Topological features of the heliospheric magnetic fields.

The remote observations of braided solar coronal magnetic fields, together with in situ interplanetary measurements of (a) intermittent fluxes of energetic solar particles due to a large scale flaring magnetic field as well as (b) sustained small-scale magnetic fields reversals in the solar wind opens a new venue for interpretation of a wide range of heliospheric phenomena. The standard description of magnetic fields as a set of simple, (distorted) field lines is generalized to strongly structured topological features. Combining mathematical considerations, remote images and in situ satellite observations, we construct new characteristics of those topological magnetic structures, applying Braid and Knot Theory to physical configurations, deducing their topological invariants and constraining their evolution and stability, delineating the relaxation path to magnetized equilibria. The 3-dimensional interconnection between the mathematical braids and knots are applied to the topologically non-trivial magnetized structures from solar corona to the interplanetary medium.
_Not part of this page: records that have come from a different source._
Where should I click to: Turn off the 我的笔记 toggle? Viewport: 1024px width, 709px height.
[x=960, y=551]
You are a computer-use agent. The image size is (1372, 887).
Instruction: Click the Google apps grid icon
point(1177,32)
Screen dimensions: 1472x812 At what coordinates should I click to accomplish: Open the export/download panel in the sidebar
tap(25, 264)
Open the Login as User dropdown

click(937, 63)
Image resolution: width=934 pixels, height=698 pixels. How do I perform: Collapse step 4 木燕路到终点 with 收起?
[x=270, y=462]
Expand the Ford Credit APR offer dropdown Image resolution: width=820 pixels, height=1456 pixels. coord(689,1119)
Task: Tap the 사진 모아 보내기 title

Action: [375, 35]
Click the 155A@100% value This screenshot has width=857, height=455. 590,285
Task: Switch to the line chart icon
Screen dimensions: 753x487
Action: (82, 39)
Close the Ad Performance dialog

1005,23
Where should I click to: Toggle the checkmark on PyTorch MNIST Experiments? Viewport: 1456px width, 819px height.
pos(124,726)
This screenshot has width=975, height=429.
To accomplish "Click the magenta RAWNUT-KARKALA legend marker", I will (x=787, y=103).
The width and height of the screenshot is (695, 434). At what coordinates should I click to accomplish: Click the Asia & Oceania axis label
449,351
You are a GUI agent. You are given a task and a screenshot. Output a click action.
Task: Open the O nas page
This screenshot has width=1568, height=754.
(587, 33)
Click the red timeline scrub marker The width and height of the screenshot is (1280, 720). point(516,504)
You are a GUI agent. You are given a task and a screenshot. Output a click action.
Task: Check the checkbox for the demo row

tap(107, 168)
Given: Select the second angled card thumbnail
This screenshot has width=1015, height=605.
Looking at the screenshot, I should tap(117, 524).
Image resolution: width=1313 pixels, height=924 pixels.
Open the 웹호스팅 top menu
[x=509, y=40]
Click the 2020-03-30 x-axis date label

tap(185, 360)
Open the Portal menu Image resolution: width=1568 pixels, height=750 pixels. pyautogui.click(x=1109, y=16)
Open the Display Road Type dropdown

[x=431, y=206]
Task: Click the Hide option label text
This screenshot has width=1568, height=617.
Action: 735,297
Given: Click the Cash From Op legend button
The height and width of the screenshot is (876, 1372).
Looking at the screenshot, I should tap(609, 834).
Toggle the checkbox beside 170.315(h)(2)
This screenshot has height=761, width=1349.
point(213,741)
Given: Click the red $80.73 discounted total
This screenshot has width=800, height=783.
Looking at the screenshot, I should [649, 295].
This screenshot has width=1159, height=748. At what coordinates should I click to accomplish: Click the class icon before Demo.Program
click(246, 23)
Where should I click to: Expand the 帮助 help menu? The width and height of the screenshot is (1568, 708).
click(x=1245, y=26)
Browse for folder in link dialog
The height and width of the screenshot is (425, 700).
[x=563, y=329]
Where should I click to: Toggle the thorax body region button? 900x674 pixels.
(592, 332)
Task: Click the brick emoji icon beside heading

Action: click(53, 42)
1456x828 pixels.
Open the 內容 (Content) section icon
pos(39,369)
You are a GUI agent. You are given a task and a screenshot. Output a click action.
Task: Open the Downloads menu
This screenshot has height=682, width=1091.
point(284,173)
The analysis results in conjectures regarding (i) braids’ stability under oscillations and successive appearance and decay of magnetic loops, (ii) reconfiguration of braided structures into magnetic knotted configurations, (iii) their large-scale expansion into the solar wind resulting in the intermittent observation of the solar flare ions and (iv) emission of small-scale compound magnetic knots by solar wind resulting in switchback structures.  Future high-quality missions are expected to delineate in higher resolution the structure and evolution of all these topological forms together with the required constrains for their appearance.